How to Publish a Novel: Part 5

It’s like watching a sunset. The beautiful colors of red, purple, orange, outlining the clouds and creating hypnotic layers is worth the commitment, patience, and wonder that escapes your heart.

I’m excited to share my coming soon novel with you. This has been such a journey. I have learned that going from writer to author take a lot of work. This is my story and it may not be the same process for everyone, but it helps me stay organized and hopefully you learn something too.

This is another post of my eight part blog mini-series.

Part 5: Thank you, Beta Readers

Ok, so by this point, I determined that I needed help editing. Who do you ask to do that?

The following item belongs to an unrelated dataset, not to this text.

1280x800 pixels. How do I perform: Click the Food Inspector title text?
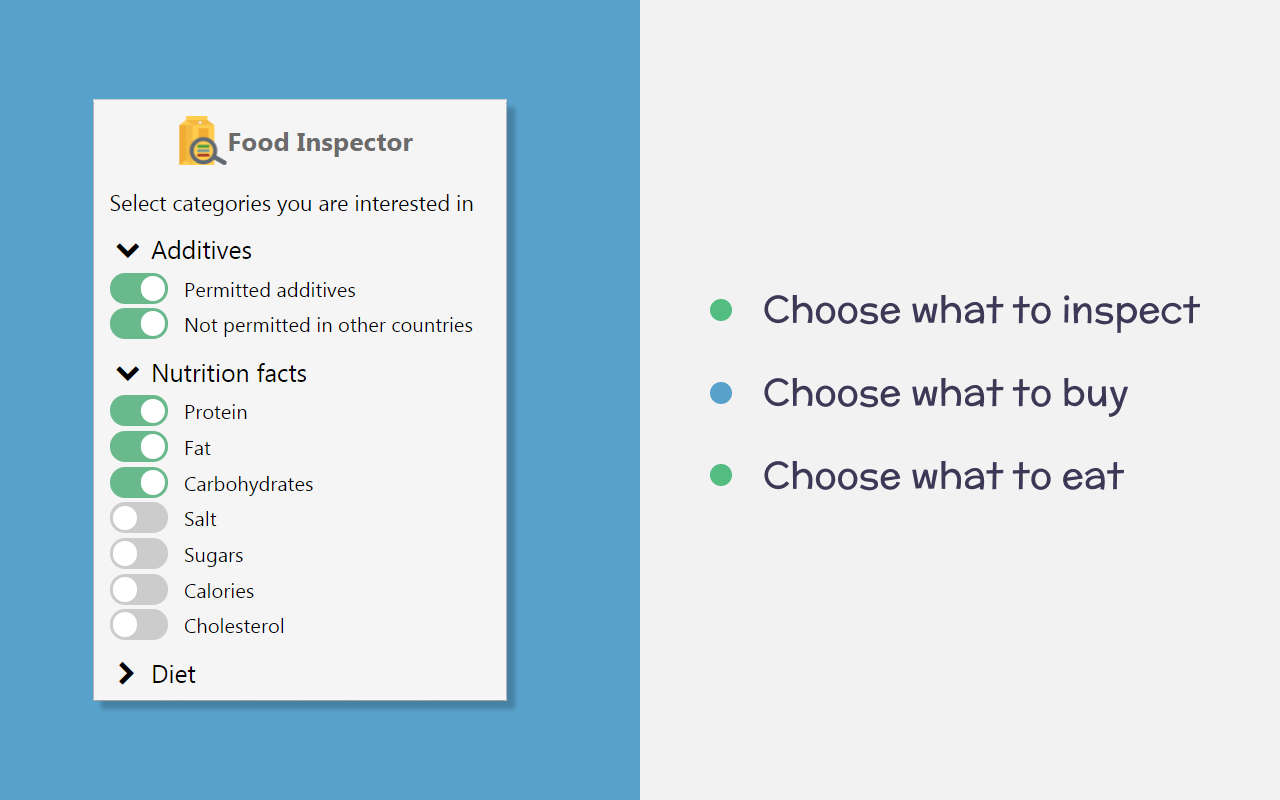[x=320, y=142]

I know tons of readers and writers, and supporters to my book writing, but who do I trust? Also, who reads fast? And who can tell me the constructive criticism I need to hear? This has been an accelerated process having 3 beta readers (maybe fewer than most) in 6 months, but it has been more than rewarding. I’ve learned that in my next novel, I should 1) start sooner, and 2) find a critique partner.

Tip 1: Over-writer or under-writer

First of all, I learned that I am an under-writer. I make assumptions of my reader’s imagination and need to add detail to show the reader. To help put this in perspective, I thought I was “done” at 51,000 words in December. After adding huge world building and character development bits, I am now over 70,000 words. That’s 30% more. My beta readers would ask me questions of “did you mean–” or “what about–” and I could clarify in a conversation, but the main take away was, if it wasn’t clear in the book itself, add it.

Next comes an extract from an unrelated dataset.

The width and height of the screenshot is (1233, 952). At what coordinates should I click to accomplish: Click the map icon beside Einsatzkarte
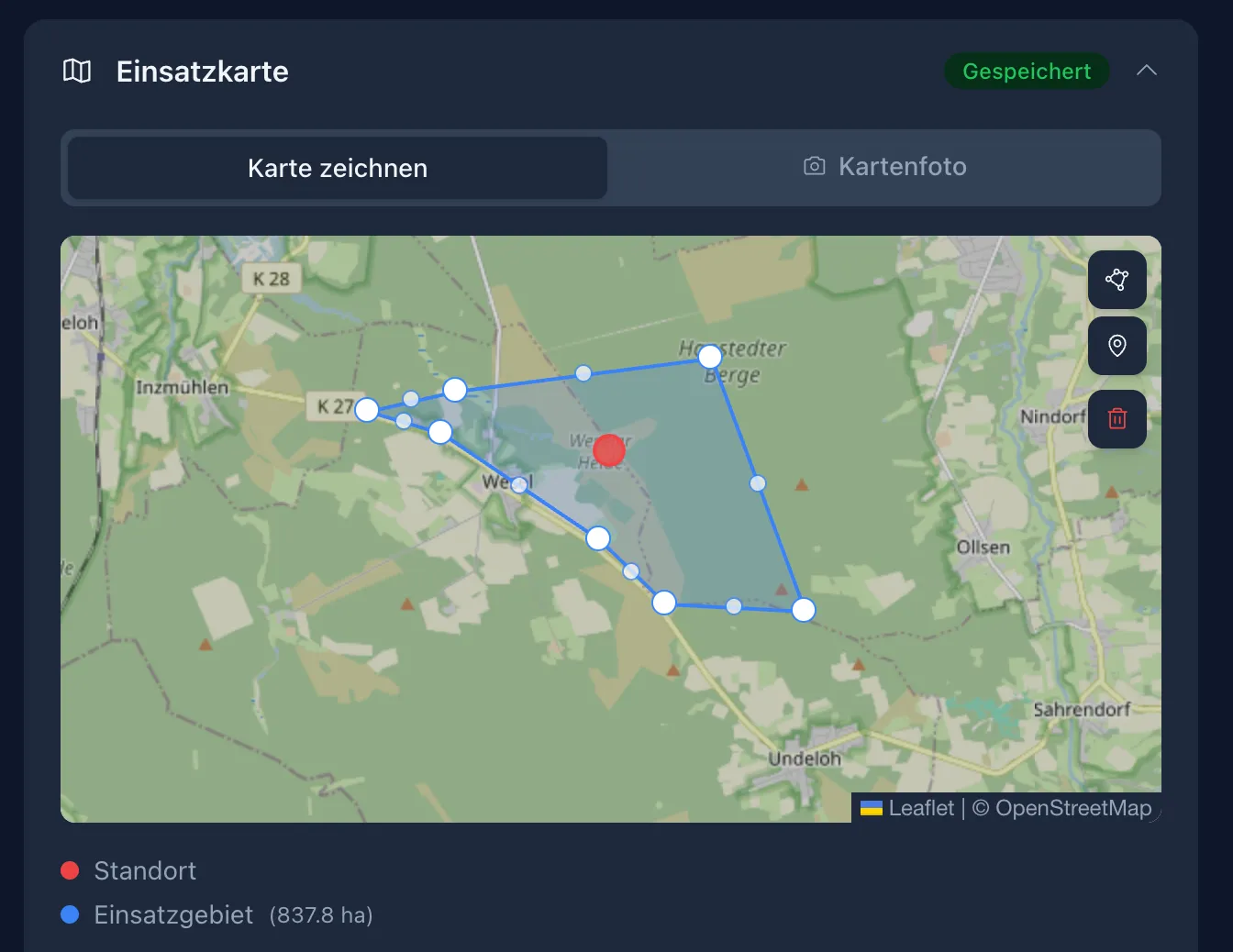tap(77, 71)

Tip 2: Talk it out and uncover what is truly missing

Sometimes it was frustrating. Some questions my beta readers posed were, “So I don’t get the spaceship–” and “I like reading Mac, but he doesn’t do anything for the plot.” It was obvious to me, or maybe I liked leaving the color of something up to the reader’s imagination, but I’ve come to terms that that doesn’t make a good writer. There is a fine balance between too much detail (Lord of the Rings) where you skip chapters or pages of descriptions, and not enough (i.e. what I had). And by the way, sometimes you know the answer, and sometimes you have to dig deeper and go from editor to writer again. That is tough.

Tip 3: Never too soon

I was scared to give my unpolished book to someone, wanting a magical answer to the time and place for when it would be ready. Thank you to my beta readers that honestly read an incomplete novel and helped me relinquished the protective hold I had on my book as a dream. Through their involvement, it opened doors that would grow organically into reality. I learned SO much from my friends and family beta readers. They read it as readers, and it completely refueled me with their enthusiasm.

Thank you, from the bottom of Michelle’s heart, beta readers!